## What to do
Output all entries verbatim.

_____

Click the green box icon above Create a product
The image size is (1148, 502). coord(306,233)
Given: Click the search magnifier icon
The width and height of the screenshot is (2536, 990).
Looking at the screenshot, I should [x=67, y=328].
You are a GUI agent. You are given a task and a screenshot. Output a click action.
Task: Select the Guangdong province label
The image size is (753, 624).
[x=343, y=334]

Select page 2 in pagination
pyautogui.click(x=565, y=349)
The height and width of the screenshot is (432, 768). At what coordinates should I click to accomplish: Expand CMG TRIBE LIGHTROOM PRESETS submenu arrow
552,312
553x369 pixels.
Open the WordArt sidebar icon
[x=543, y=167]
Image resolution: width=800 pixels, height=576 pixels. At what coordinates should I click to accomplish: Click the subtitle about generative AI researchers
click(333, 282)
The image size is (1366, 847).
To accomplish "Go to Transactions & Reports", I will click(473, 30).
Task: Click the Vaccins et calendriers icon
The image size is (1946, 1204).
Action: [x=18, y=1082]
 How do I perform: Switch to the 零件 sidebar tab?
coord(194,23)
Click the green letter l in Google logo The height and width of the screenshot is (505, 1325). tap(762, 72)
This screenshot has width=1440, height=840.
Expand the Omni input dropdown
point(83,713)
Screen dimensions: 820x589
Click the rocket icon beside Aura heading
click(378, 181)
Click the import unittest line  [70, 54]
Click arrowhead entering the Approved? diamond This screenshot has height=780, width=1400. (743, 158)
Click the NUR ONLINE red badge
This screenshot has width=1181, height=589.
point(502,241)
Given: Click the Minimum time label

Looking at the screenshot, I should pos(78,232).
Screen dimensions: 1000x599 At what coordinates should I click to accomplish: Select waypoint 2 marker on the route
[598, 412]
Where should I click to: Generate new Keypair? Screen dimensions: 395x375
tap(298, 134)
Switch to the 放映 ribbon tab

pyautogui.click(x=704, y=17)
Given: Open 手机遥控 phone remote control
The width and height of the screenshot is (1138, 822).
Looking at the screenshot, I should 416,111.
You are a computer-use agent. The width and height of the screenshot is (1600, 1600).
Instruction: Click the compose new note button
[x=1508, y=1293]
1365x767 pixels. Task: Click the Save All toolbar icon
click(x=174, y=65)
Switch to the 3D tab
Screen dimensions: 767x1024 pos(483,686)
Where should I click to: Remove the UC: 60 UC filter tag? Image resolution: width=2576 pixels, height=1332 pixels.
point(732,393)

_____

## Exercise solution
Click the green box icon above Create a product
The image size is (1148, 502). coord(306,233)
Given: Click the search magnifier icon
The width and height of the screenshot is (2536, 990).
Looking at the screenshot, I should [x=67, y=328].
You are a GUI agent. You are given a task and a screenshot. Output a click action.
Task: Select the Guangdong province label
The image size is (753, 624).
[x=343, y=334]

Select page 2 in pagination
pyautogui.click(x=565, y=349)
The height and width of the screenshot is (432, 768). At what coordinates should I click to accomplish: Expand CMG TRIBE LIGHTROOM PRESETS submenu arrow
552,312
553x369 pixels.
Open the WordArt sidebar icon
[x=543, y=167]
Image resolution: width=800 pixels, height=576 pixels. At what coordinates should I click to accomplish: Click the subtitle about generative AI researchers
click(333, 282)
The image size is (1366, 847).
To accomplish "Go to Transactions & Reports", I will click(473, 30).
Task: Click the Vaccins et calendriers icon
The image size is (1946, 1204).
Action: [x=18, y=1082]
 How do I perform: Switch to the 零件 sidebar tab?
coord(194,23)
Click the green letter l in Google logo The height and width of the screenshot is (505, 1325). tap(762, 72)
This screenshot has width=1440, height=840.
Expand the Omni input dropdown
point(83,713)
Screen dimensions: 820x589
Click the rocket icon beside Aura heading
click(378, 181)
Click the import unittest line  [70, 54]
Click arrowhead entering the Approved? diamond This screenshot has height=780, width=1400. (743, 158)
Click the NUR ONLINE red badge
This screenshot has width=1181, height=589.
point(502,241)
Given: Click the Minimum time label

Looking at the screenshot, I should pos(78,232).
Screen dimensions: 1000x599 At what coordinates should I click to accomplish: Select waypoint 2 marker on the route
[598, 412]
Where should I click to: Generate new Keypair? Screen dimensions: 395x375
tap(298, 134)
Switch to the 放映 ribbon tab

pyautogui.click(x=704, y=17)
Given: Open 手机遥控 phone remote control
The width and height of the screenshot is (1138, 822).
Looking at the screenshot, I should 416,111.
You are a computer-use agent. The width and height of the screenshot is (1600, 1600).
Instruction: Click the compose new note button
[x=1508, y=1293]
1365x767 pixels. Task: Click the Save All toolbar icon
click(x=174, y=65)
Switch to the 3D tab
Screen dimensions: 767x1024 pos(483,686)
Where should I click to: Remove the UC: 60 UC filter tag? Image resolution: width=2576 pixels, height=1332 pixels.
point(732,393)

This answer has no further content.